Trauma de estupro resulta em resposta ao estresse mesmo após melhora de sintomas, aponta pesquisa da Unifesp

Mulheres vítimas de estupro continuam apresentando resposta alterada ao estresse mesmo após tratamento

Uma pesquisa realizada no ambulatório do Programa de Pesquisa e Atenção à Violência e ao Estresse Pós-traumático (Prove), da Universidade Federal de São Paulo (Unifesp), revelou que o organismo de mulheres vítimas de estupro acometidas por transtorno de estresse pós-traumático (Tept) permanece com resposta ao estresse mesmo após melhora nos sintomas de ansiedade e depressão.

O estudo, que avaliou o cortisol – hormônio que ajuda a controlar o estresse – e das citocinas inflamatórias – que respondem à inflamação –, mostrou que as pacientes mantiveram uma alteração considerada importante um ano após o início do tratamento. A professora Andrea Feijó de Mello, do Departamento de Psiquiatria da Unifesp, explicou que o cortisol alto e as citocinas inflamatórias ainda altas e alteradas corroboram a hipótese de neuro progressão, indicando que, mesmo com melhora clínica, o organismo mantém uma resposta alterada ao estresse.

As alterações observadas no estudo estão relacionadas a doenças do sistema imunológico e do estresse. Segundo Andrea Mello, a alteração crônica do cortisol está ligada a várias doenças, como diabetes, doenças cardíacas e autoimunes, como psoríase, lúpus e artrite reumatoide. Ela ressaltou que o impacto pode ser tanto psíquico, com a falta de melhora dos sintomas de estresse pós-traumático, quanto clínico, com o desenvolvimento de doenças relacionadas a alterações do cortisol e das citocinas inflamatórias.

De acordo com a pesquisadora, 45% das vítimas de estupro desenvolvem Tept, o que mostra a gravidade do impacto desse tipo de trauma. A pesquisa contou com 74 mulheres no início do estudo, mas apenas 49 o completaram, recebendo tratamento medicamentoso ou terapia interpessoal. Ambas os grupos tiveram melhora nos sintomas clínicos, como depressão e ansiedade, mas a pesquisadora apontou que o tratamento foi suficiente para os sintomas psíquicos, mas não para a alteração biológica que continua ocorrendo.
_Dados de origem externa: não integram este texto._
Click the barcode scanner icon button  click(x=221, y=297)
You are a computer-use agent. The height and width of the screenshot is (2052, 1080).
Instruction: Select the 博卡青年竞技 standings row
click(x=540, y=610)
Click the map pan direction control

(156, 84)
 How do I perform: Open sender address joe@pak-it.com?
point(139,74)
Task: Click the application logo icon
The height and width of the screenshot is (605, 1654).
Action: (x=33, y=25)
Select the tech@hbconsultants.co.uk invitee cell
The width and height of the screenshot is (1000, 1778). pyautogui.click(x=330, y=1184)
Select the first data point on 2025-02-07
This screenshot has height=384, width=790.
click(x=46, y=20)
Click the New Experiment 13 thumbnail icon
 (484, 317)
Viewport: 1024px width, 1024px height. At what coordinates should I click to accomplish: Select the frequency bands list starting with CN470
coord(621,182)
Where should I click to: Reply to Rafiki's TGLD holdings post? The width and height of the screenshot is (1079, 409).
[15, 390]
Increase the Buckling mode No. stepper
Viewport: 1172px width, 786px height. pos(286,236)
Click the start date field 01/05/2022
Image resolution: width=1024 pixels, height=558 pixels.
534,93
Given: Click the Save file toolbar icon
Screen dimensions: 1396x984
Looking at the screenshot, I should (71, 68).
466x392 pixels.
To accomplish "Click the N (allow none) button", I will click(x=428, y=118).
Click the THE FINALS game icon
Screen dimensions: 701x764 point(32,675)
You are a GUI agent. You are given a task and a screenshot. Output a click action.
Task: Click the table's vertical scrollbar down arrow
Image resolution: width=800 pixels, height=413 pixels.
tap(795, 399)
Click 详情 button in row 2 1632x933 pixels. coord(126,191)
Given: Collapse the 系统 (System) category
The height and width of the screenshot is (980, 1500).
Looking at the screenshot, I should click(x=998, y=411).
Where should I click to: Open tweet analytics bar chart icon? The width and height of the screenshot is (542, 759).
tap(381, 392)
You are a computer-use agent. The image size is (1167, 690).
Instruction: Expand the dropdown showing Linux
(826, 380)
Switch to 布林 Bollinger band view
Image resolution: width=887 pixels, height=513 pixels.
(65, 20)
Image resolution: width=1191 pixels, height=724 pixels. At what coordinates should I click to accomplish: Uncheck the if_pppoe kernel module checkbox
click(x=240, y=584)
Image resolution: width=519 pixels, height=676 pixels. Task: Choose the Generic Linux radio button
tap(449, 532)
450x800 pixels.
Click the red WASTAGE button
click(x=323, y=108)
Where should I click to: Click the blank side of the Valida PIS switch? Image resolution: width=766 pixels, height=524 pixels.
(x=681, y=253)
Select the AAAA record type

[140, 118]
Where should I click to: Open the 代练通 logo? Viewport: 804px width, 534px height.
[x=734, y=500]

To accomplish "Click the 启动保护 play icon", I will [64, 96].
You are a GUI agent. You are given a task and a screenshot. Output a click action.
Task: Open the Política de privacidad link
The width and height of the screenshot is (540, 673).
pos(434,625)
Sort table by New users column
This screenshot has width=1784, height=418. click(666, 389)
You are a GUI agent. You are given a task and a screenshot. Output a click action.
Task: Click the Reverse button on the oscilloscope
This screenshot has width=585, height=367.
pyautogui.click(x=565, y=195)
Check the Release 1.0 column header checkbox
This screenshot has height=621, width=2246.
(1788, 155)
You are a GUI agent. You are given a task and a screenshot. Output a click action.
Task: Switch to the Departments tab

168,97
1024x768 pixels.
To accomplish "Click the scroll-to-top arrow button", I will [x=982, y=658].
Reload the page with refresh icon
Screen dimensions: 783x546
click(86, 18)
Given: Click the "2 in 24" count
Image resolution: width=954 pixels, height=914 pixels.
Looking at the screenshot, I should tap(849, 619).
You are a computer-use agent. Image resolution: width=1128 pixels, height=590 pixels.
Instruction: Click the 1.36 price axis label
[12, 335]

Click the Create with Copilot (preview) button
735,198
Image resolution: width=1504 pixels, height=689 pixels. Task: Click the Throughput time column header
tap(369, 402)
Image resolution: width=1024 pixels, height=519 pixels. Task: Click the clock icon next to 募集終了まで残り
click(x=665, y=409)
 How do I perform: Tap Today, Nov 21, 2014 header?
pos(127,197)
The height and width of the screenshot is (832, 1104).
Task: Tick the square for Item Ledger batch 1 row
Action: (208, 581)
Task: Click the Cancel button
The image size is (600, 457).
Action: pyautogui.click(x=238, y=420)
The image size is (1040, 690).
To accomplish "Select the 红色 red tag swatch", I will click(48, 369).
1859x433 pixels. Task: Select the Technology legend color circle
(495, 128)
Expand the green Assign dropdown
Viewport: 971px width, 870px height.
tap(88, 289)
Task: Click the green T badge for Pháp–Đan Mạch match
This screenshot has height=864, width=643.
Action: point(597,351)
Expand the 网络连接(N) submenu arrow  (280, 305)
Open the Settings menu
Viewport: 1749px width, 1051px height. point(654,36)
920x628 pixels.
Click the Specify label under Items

Andrea Mello destacou que pesquisas futuras serão necessárias para entender o que acontece no sistema das pacientes que permanecem hiperativado, já que isso pode causar danos ao longo do tempo. Ela ressaltou a importância de acompanhamento mais longo do que um ano para compreender melhor o processo.

O estudo é um retrato preocupante da realidade enfrentada pelas mulheres vítimas de estupro no Brasil, onde a violência sexual continua sendo um problema preocupante. No primeiro semestre de 2023, a cada 8 minutos, uma menina ou mulher foi estuprada no país, segundo dados do Fórum Brasileiro de Segurança Pública (FBSP). O estudo revelou que foram registrados 34 mil estupros e estupros de vulneráveis de meninas e mulheres de janeiro a junho, o que representa um aumento de 14,9% em relação ao mesmo período do ano passado.

Esses números, no entanto, podem ser ainda maiores devido à subnotificação de casos de violência sexual, o que evidencia a urgência de políticas e ações efetivas para prevenir e combater a violência contra as mulheres. A pesquisa sobre a resposta alterada ao estresse em mulheres vítimas de estupro reforça a necessidade de um olhar mais atento e compreensivo em relação a essas vítimas, bem como a importância de medidas preventivas e de apoio mais efetivo para garantir a saúde e o bem-estar das sobreviventes de violência sexual.